La directrice générale du Bon Citoyen de Trois-Rivières, Nathalie Bruneau.

Une boutique en ligne pour le Bon Citoyen

Martin Lafrenière
Martin Lafrenière
Le Nouvelliste
TROIS-RIVIÈRES — Le volume de biens reçus au fil des dernières semaines par le Bon Citoyen est tel que l’organisme communautaire vient de lancer une boutique en ligne dans le but d’écouler le plus d’objets possible.

Nathalie Bruneau l’avoue volontiers. Elle n’a jamais vu autant de marchandise depuis qu’elle est arrivée à cet organisme, il y a quatre ans.

«C’est toute une gestion qui n’est pas évidente. On a beaucoup de dons, mais moins de monde et moins de temps pour trier. Ça va plus lentement pour trier. Ça refoule aux portes. Des gens avaient juste ça à faire, le ménage du printemps. Ça a été fait à la vitesse grand V. C’est à cause de la COVID-19. On a refusé du stock! Mais c’est un beau problème. On prend ça une bouchée à la fois.»

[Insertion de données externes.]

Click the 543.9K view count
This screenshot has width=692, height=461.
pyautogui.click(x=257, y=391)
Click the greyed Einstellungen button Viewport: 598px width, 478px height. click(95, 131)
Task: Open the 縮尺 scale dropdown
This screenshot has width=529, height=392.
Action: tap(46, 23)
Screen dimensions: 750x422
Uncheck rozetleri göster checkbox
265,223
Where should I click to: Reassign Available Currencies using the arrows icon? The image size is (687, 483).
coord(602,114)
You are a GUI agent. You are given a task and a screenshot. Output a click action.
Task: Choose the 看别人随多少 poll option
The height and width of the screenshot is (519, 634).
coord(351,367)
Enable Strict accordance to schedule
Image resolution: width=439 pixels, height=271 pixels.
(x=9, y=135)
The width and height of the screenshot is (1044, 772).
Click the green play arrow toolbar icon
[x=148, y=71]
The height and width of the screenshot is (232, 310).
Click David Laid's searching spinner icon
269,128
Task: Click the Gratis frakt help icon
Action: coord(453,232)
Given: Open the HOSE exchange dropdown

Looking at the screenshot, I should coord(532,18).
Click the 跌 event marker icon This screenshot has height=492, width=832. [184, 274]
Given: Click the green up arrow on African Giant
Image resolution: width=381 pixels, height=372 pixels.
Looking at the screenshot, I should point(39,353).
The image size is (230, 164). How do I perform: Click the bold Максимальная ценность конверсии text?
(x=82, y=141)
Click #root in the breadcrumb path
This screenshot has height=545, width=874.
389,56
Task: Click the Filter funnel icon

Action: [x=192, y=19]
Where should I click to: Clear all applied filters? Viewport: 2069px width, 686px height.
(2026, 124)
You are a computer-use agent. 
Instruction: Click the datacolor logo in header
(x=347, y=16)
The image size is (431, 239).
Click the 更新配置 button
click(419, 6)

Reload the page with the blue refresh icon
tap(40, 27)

L’organisme du secteur Cap-de-la-Madeleine a recommencé à prendre des dons de biens il y a une dizaine de jours. L’accumulation de marchandise a incité la direction du Bon Citoyen à mettre en place une boutique en ligne.

«On a commencé le 7 avril avec 700 objets, mentionne Mme Bruneau. On prépare les commandes et on fait la livraison à Trois-Rivières. Il faut essayer de trouver d’autres moyens, car la vente de marchandise est notre moyen de financement. On s’autofinance à 90 %.»

Le Bon Citoyen laisse ses vêtements dormir une semaine au sous-sol avant de les mettre en vente. L’organisme ne permet plus aux clients d’essayer les vêtements, ce qui évite de remettre les vêtements non achetés en quarantaine.

Le Bon Citoyen s’attend à conclure 2020 avec une perte de revenus attribuable à la fermeture de son magasin durant quelque deux mois.